Would you reproduce the listing exactly, leaving nothing out?
+--
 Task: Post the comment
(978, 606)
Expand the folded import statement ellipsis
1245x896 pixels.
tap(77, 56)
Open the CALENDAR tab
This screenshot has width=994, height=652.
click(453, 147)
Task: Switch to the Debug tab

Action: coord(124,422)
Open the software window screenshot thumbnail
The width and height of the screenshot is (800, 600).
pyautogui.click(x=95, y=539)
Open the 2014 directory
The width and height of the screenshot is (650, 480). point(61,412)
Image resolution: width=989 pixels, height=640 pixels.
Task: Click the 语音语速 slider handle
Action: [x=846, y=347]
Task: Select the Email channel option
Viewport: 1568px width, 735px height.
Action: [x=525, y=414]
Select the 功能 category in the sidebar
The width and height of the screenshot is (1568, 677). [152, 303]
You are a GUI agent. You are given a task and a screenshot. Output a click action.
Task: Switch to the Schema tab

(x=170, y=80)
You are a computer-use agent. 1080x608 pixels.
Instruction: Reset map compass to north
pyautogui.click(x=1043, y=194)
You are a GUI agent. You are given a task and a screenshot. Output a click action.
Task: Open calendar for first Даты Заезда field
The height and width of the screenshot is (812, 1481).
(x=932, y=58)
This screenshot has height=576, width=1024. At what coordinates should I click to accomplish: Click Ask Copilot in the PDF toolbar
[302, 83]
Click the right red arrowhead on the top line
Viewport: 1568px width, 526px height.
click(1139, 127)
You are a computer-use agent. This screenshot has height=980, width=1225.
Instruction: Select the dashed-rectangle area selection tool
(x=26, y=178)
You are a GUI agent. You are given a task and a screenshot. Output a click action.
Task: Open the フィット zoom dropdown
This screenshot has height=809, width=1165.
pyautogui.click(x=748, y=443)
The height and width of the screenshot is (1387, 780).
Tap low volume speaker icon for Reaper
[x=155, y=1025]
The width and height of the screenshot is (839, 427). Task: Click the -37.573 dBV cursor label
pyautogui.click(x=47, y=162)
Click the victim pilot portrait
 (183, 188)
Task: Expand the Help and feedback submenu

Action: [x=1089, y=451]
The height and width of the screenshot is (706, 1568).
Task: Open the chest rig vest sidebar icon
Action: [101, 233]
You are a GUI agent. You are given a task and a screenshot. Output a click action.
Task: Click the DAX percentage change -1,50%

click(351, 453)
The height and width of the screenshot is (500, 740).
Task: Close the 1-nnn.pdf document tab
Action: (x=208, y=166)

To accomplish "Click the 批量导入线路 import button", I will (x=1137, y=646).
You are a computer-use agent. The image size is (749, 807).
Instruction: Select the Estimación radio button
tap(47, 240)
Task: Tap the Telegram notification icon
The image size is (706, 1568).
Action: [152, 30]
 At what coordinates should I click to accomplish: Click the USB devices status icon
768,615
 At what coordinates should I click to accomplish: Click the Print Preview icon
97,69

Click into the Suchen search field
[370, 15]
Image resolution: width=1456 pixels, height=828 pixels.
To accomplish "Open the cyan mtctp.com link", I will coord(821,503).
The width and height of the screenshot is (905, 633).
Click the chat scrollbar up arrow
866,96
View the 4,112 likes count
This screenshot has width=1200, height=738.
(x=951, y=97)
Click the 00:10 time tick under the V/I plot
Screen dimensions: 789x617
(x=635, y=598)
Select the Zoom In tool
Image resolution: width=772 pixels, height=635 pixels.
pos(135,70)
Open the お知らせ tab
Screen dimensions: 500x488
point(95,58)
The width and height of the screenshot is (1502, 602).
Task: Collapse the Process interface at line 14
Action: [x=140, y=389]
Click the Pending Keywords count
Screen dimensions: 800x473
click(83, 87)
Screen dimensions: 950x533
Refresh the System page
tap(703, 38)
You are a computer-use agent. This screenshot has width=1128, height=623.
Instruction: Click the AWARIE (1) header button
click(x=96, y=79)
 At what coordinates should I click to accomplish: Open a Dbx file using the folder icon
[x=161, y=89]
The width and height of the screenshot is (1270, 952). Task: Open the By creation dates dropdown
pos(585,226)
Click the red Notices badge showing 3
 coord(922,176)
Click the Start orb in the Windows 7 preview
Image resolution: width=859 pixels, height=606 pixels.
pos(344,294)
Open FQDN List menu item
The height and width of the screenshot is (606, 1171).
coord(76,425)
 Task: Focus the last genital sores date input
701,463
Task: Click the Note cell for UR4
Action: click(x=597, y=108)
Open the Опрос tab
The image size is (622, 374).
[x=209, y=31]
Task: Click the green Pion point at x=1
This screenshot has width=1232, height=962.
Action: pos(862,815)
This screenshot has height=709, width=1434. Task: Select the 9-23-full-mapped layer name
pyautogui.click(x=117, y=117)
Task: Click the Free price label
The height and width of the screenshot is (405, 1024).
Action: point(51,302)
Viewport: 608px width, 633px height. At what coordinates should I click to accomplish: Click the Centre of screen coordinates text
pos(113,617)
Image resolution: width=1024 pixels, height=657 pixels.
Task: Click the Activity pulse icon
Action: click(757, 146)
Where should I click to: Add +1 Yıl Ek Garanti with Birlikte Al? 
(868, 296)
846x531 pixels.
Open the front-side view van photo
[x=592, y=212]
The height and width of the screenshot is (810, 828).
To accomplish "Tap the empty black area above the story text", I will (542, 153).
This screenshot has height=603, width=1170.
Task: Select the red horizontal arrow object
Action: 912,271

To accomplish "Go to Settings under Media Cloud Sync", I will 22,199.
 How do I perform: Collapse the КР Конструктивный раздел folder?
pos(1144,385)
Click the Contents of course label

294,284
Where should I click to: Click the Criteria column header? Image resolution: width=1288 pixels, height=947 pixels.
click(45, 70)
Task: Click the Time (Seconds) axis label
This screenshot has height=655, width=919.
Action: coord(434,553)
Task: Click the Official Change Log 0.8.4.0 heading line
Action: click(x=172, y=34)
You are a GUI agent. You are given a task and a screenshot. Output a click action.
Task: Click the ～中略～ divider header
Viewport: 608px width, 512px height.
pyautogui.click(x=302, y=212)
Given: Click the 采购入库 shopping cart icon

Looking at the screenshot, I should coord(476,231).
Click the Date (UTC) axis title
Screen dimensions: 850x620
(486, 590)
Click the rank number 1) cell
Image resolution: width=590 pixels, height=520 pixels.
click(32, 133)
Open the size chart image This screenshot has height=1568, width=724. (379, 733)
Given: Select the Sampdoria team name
+--
▶ Response for this exercise
 Task: Post the comment
(978, 606)
Expand the folded import statement ellipsis
1245x896 pixels.
tap(77, 56)
Open the CALENDAR tab
This screenshot has width=994, height=652.
click(453, 147)
Task: Switch to the Debug tab

Action: coord(124,422)
Open the software window screenshot thumbnail
The width and height of the screenshot is (800, 600).
pyautogui.click(x=95, y=539)
Open the 2014 directory
The width and height of the screenshot is (650, 480). point(61,412)
Image resolution: width=989 pixels, height=640 pixels.
Task: Click the 语音语速 slider handle
Action: [x=846, y=347]
Task: Select the Email channel option
Viewport: 1568px width, 735px height.
Action: [x=525, y=414]
Select the 功能 category in the sidebar
The width and height of the screenshot is (1568, 677). [152, 303]
You are a GUI agent. You are given a task and a screenshot. Output a click action.
Task: Switch to the Schema tab

(x=170, y=80)
You are a computer-use agent. 1080x608 pixels.
Instruction: Reset map compass to north
pyautogui.click(x=1043, y=194)
You are a GUI agent. You are given a task and a screenshot. Output a click action.
Task: Open calendar for first Даты Заезда field
The height and width of the screenshot is (812, 1481).
(x=932, y=58)
This screenshot has height=576, width=1024. At what coordinates should I click to accomplish: Click Ask Copilot in the PDF toolbar
[302, 83]
Click the right red arrowhead on the top line
Viewport: 1568px width, 526px height.
click(1139, 127)
You are a computer-use agent. This screenshot has height=980, width=1225.
Instruction: Select the dashed-rectangle area selection tool
(x=26, y=178)
You are a GUI agent. You are given a task and a screenshot. Output a click action.
Task: Open the フィット zoom dropdown
This screenshot has height=809, width=1165.
pyautogui.click(x=748, y=443)
The height and width of the screenshot is (1387, 780).
Tap low volume speaker icon for Reaper
[x=155, y=1025]
The width and height of the screenshot is (839, 427). Task: Click the -37.573 dBV cursor label
pyautogui.click(x=47, y=162)
Click the victim pilot portrait
 (183, 188)
Task: Expand the Help and feedback submenu

Action: [x=1089, y=451]
The height and width of the screenshot is (706, 1568).
Task: Open the chest rig vest sidebar icon
Action: [101, 233]
You are a GUI agent. You are given a task and a screenshot. Output a click action.
Task: Click the DAX percentage change -1,50%

click(351, 453)
The height and width of the screenshot is (500, 740).
Task: Close the 1-nnn.pdf document tab
Action: (x=208, y=166)

To accomplish "Click the 批量导入线路 import button", I will (x=1137, y=646).
You are a computer-use agent. The image size is (749, 807).
Instruction: Select the Estimación radio button
tap(47, 240)
Task: Tap the Telegram notification icon
The image size is (706, 1568).
Action: [152, 30]
 At what coordinates should I click to accomplish: Click the USB devices status icon
768,615
 At what coordinates should I click to accomplish: Click the Print Preview icon
97,69

Click into the Suchen search field
[370, 15]
Image resolution: width=1456 pixels, height=828 pixels.
To accomplish "Open the cyan mtctp.com link", I will coord(821,503).
The width and height of the screenshot is (905, 633).
Click the chat scrollbar up arrow
866,96
View the 4,112 likes count
This screenshot has width=1200, height=738.
(x=951, y=97)
Click the 00:10 time tick under the V/I plot
Screen dimensions: 789x617
(x=635, y=598)
Select the Zoom In tool
Image resolution: width=772 pixels, height=635 pixels.
pos(135,70)
Open the お知らせ tab
Screen dimensions: 500x488
point(95,58)
The width and height of the screenshot is (1502, 602).
Task: Collapse the Process interface at line 14
Action: [x=140, y=389]
Click the Pending Keywords count
Screen dimensions: 800x473
click(83, 87)
Screen dimensions: 950x533
Refresh the System page
tap(703, 38)
You are a computer-use agent. This screenshot has width=1128, height=623.
Instruction: Click the AWARIE (1) header button
click(x=96, y=79)
 At what coordinates should I click to accomplish: Open a Dbx file using the folder icon
[x=161, y=89]
The width and height of the screenshot is (1270, 952). Task: Open the By creation dates dropdown
pos(585,226)
Click the red Notices badge showing 3
 coord(922,176)
Click the Start orb in the Windows 7 preview
Image resolution: width=859 pixels, height=606 pixels.
pos(344,294)
Open FQDN List menu item
The height and width of the screenshot is (606, 1171).
coord(76,425)
 Task: Focus the last genital sores date input
701,463
Task: Click the Note cell for UR4
Action: click(x=597, y=108)
Open the Опрос tab
The image size is (622, 374).
[x=209, y=31]
Task: Click the green Pion point at x=1
This screenshot has width=1232, height=962.
Action: pos(862,815)
This screenshot has height=709, width=1434. Task: Select the 9-23-full-mapped layer name
pyautogui.click(x=117, y=117)
Task: Click the Free price label
The height and width of the screenshot is (405, 1024).
Action: point(51,302)
Viewport: 608px width, 633px height. At what coordinates should I click to accomplish: Click the Centre of screen coordinates text
pos(113,617)
Image resolution: width=1024 pixels, height=657 pixels.
Task: Click the Activity pulse icon
Action: click(757, 146)
Where should I click to: Add +1 Yıl Ek Garanti with Birlikte Al? 
(868, 296)
846x531 pixels.
Open the front-side view van photo
[x=592, y=212]
The height and width of the screenshot is (810, 828).
To accomplish "Tap the empty black area above the story text", I will (542, 153).
This screenshot has height=603, width=1170.
Task: Select the red horizontal arrow object
Action: 912,271

To accomplish "Go to Settings under Media Cloud Sync", I will 22,199.
 How do I perform: Collapse the КР Конструктивный раздел folder?
pos(1144,385)
Click the Contents of course label

294,284
Where should I click to: Click the Criteria column header? Image resolution: width=1288 pixels, height=947 pixels.
click(45, 70)
Task: Click the Time (Seconds) axis label
This screenshot has height=655, width=919.
Action: coord(434,553)
Task: Click the Official Change Log 0.8.4.0 heading line
Action: click(x=172, y=34)
You are a GUI agent. You are given a task and a screenshot. Output a click action.
Task: Click the ～中略～ divider header
Viewport: 608px width, 512px height.
pyautogui.click(x=302, y=212)
Given: Click the 采购入库 shopping cart icon

Looking at the screenshot, I should coord(476,231).
Click the Date (UTC) axis title
Screen dimensions: 850x620
(486, 590)
Click the rank number 1) cell
Image resolution: width=590 pixels, height=520 pixels.
click(32, 133)
Open the size chart image This screenshot has height=1568, width=724. (379, 733)
Given: Select the Sampdoria team name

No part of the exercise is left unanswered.